BRIEF: Lines from the one containing "Where should I" to the end of the records, both ends included and exactly as written, are the whole answer, and no pictures go in it.

[Opening GIVEN DATA section]

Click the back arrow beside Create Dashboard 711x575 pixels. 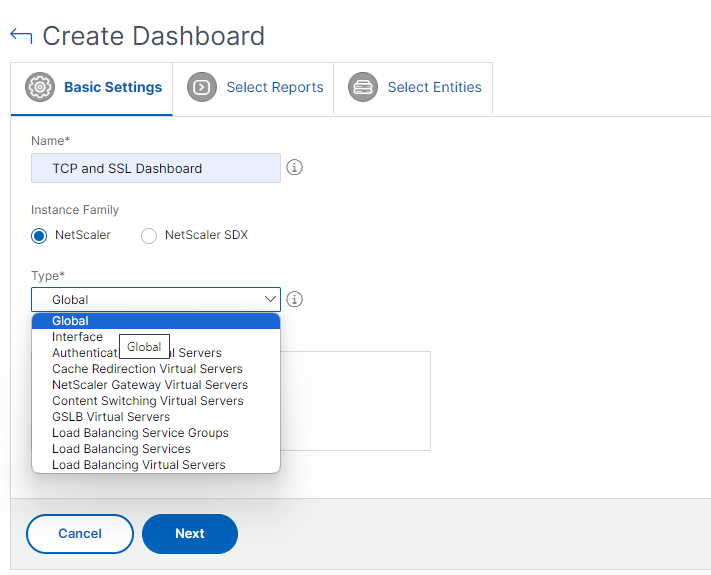(x=21, y=36)
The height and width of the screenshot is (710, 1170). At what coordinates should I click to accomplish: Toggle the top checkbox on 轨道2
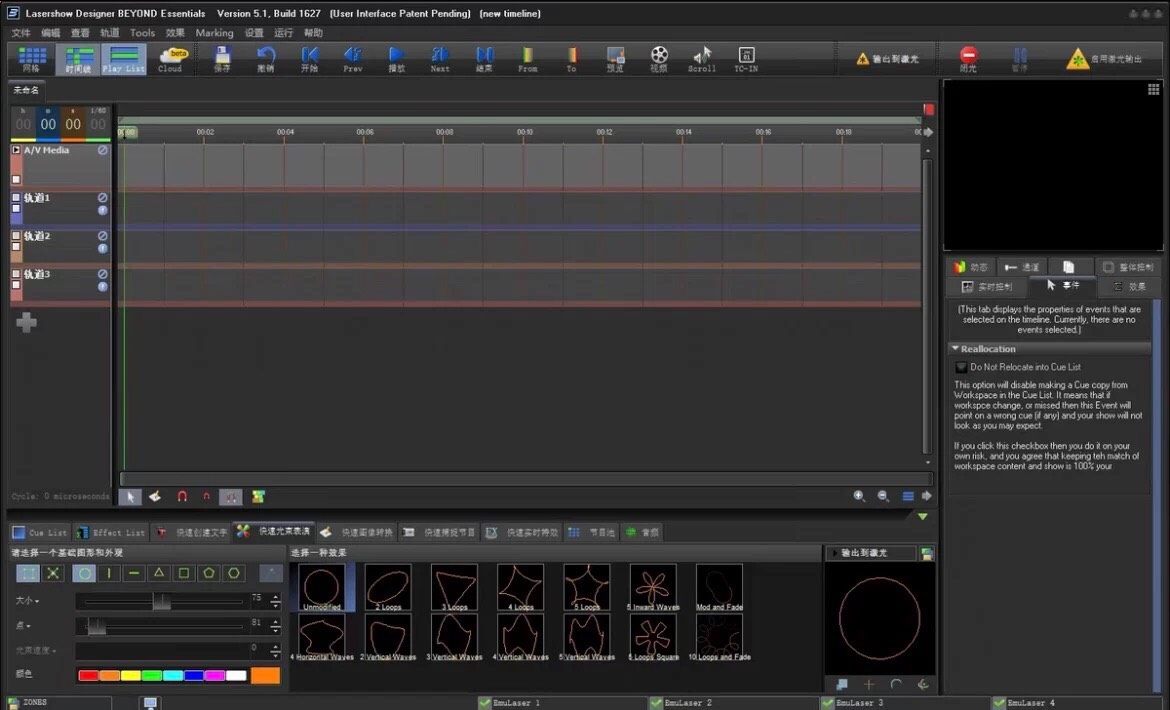(x=16, y=236)
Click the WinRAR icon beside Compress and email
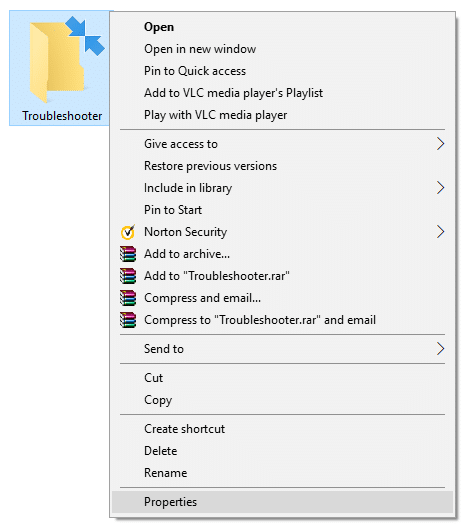 [x=128, y=298]

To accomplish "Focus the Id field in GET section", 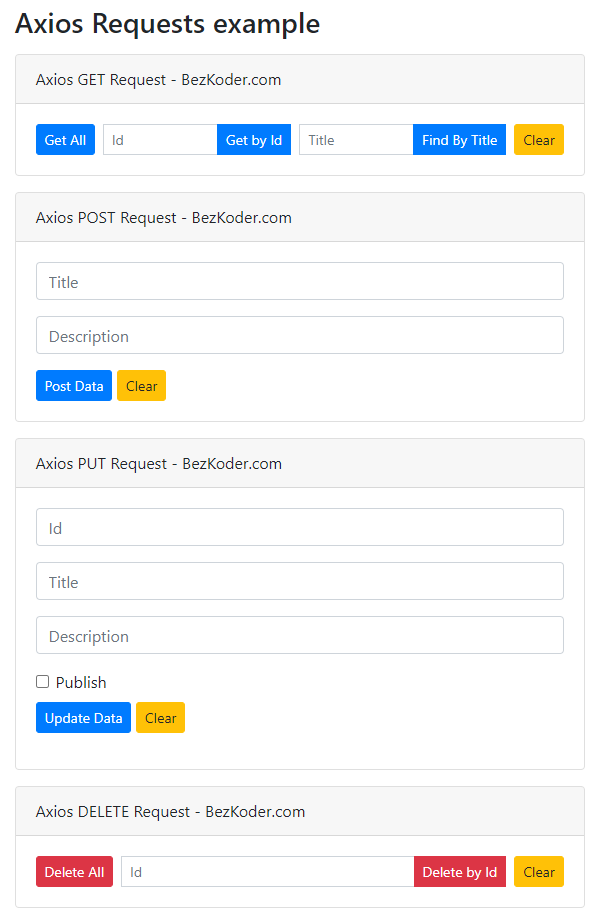I will pyautogui.click(x=160, y=140).
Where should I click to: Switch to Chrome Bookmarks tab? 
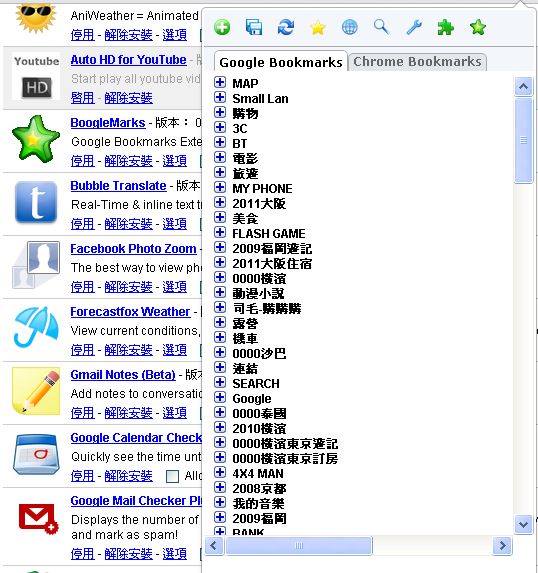pos(417,61)
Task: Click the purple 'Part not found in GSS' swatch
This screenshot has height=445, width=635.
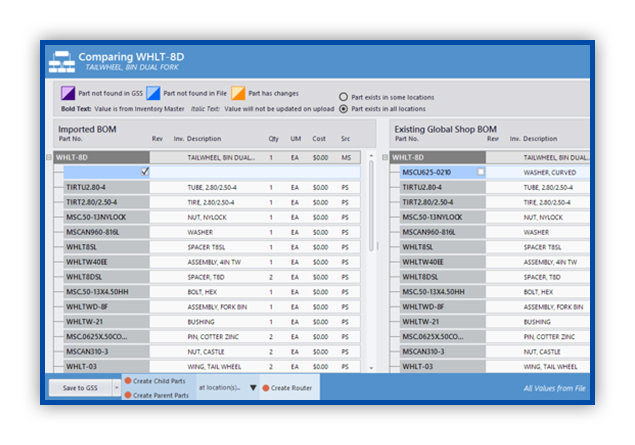Action: point(68,93)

[Closing GIVEN DATA section]

EXERCISE RESULT:
Where should I click to: Switch to Chrome Bookmarks tab? 
pos(417,61)
Task: Click the purple 'Part not found in GSS' swatch
This screenshot has height=445, width=635.
Action: point(68,93)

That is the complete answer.